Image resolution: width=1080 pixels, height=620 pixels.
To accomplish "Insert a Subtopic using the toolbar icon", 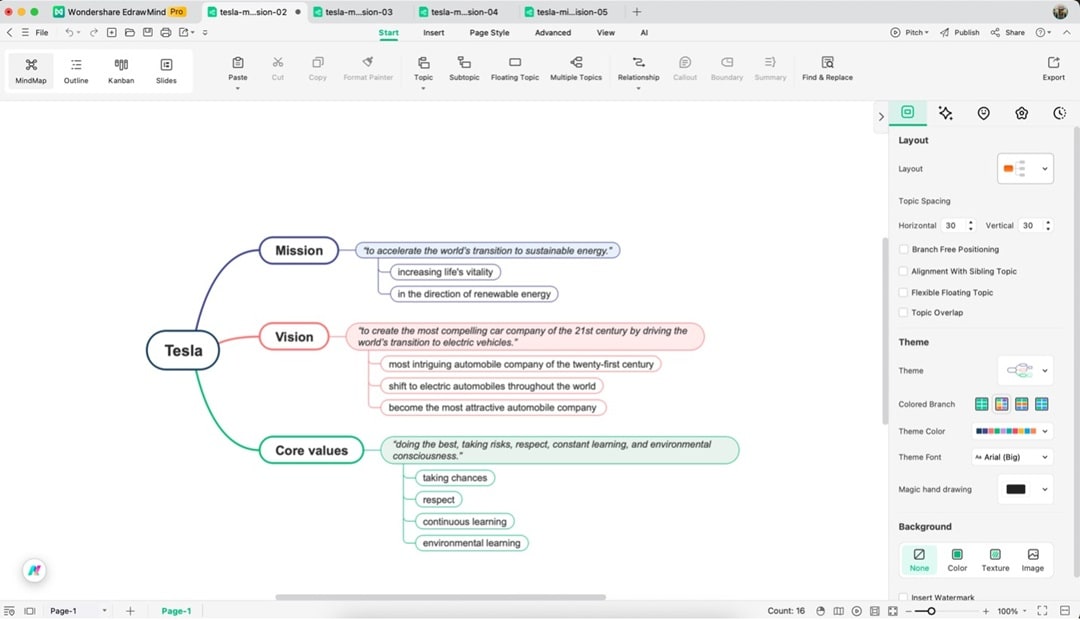I will pyautogui.click(x=464, y=70).
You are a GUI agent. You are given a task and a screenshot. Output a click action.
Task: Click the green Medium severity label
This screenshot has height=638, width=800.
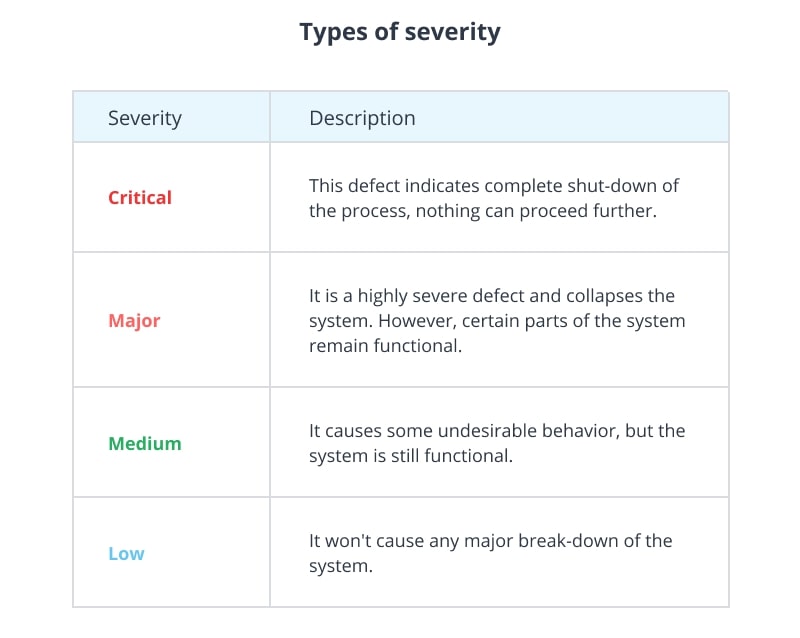coord(145,443)
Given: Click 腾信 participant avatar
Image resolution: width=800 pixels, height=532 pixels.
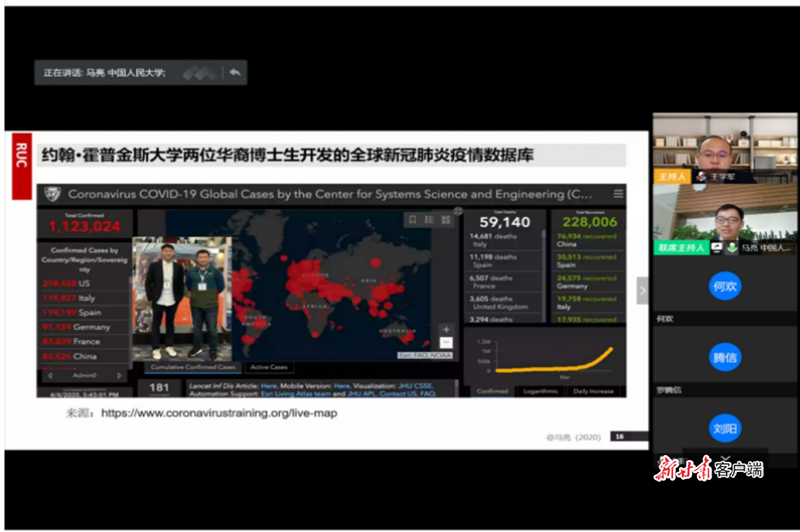Looking at the screenshot, I should [x=725, y=357].
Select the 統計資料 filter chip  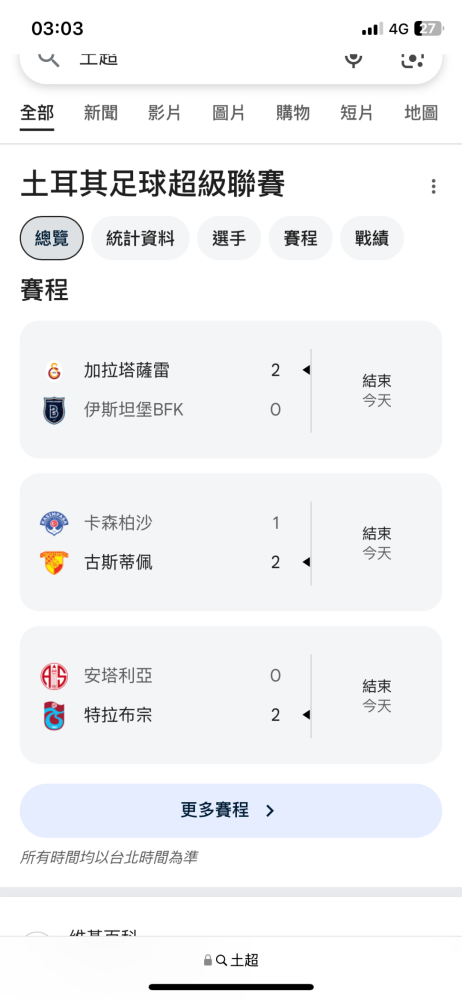pos(140,238)
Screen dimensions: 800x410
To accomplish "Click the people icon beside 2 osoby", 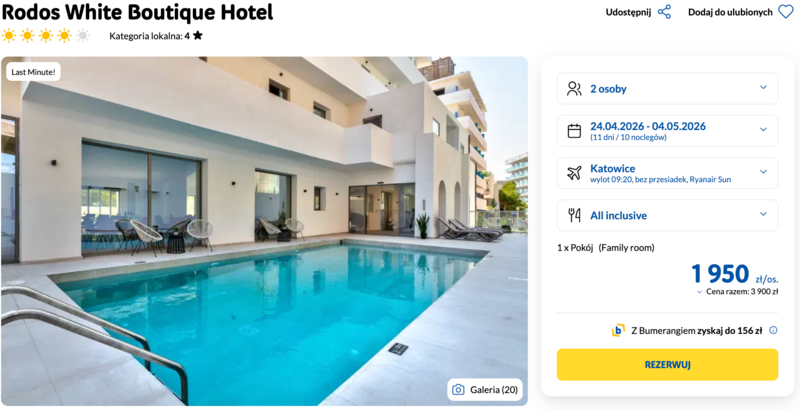I will 574,89.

### YOUR OBJECTIVE:
Please gather and copy out every line of the listing above that contains the word "resolution". Case counts.

### THE OUTPUT:
Image resolution: width=1080 pixels, height=620 pixels.
Image resolution: width=800 pixels, height=532 pixels.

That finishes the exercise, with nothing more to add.